* What this task involves: Copy the lines of the records below, swapping "agent" for "assistant" everywhere and keeping everything else the same. Leave the pictures out of your answer.

— begin Exercise material —

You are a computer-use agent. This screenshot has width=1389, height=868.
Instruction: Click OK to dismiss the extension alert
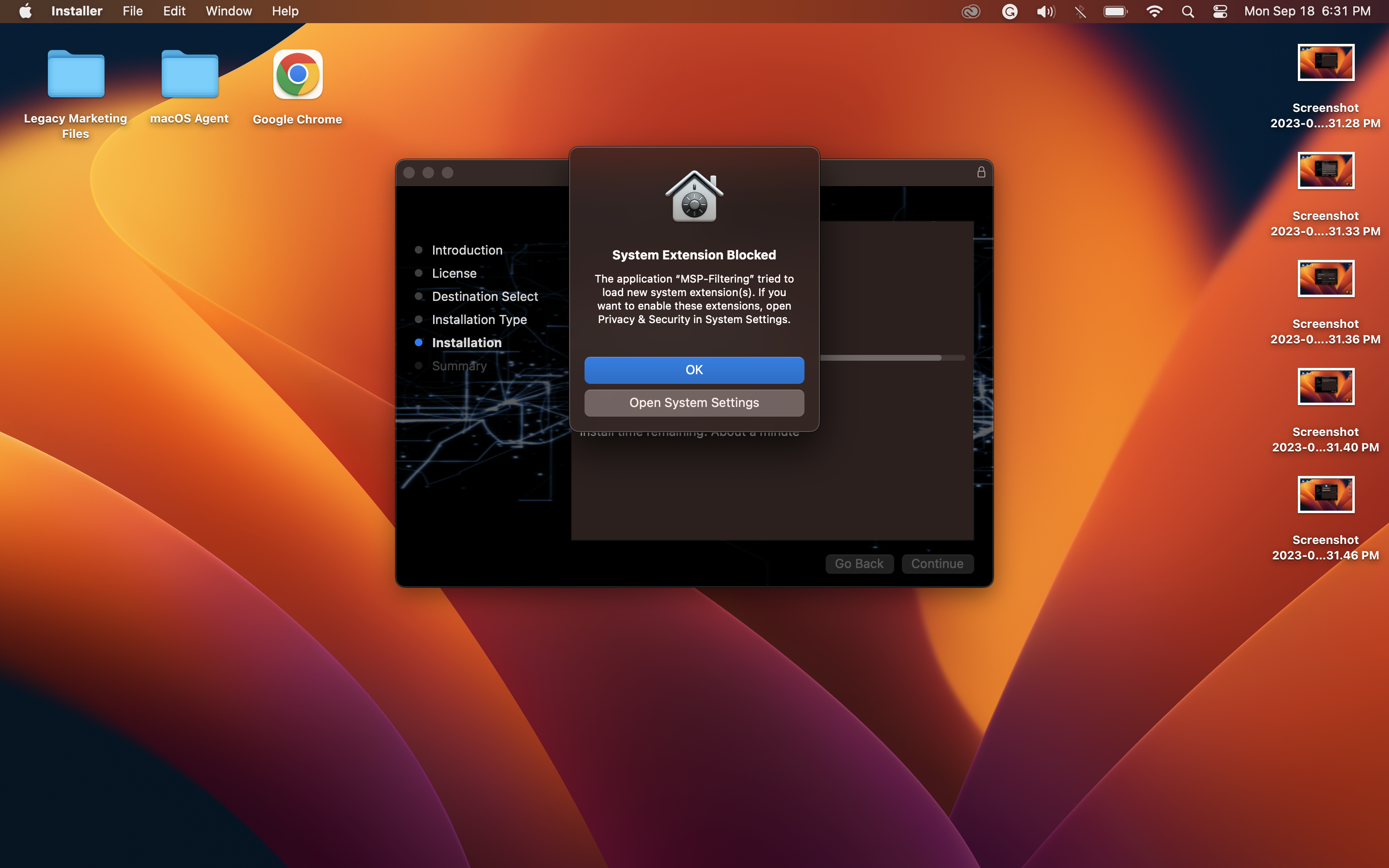point(694,370)
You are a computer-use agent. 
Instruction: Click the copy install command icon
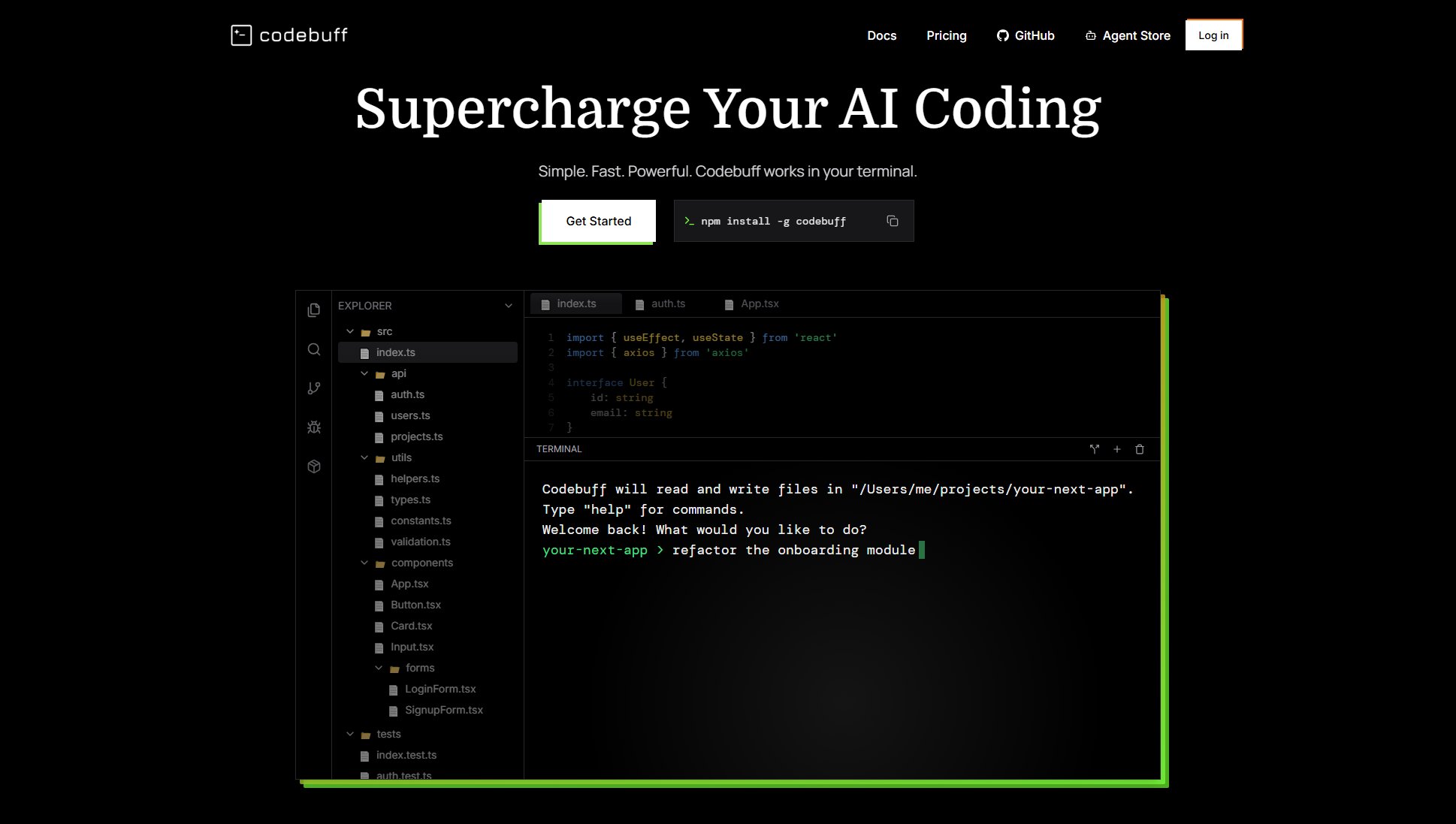892,221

— end Exercise material —

* Finished task:
You are a computer-use assistant. This screenshot has width=1389, height=868.
Instruction: Click OK to dismiss the extension alert
point(694,370)
You are a computer-use assistant. 
Instruction: Click the copy install command icon
892,221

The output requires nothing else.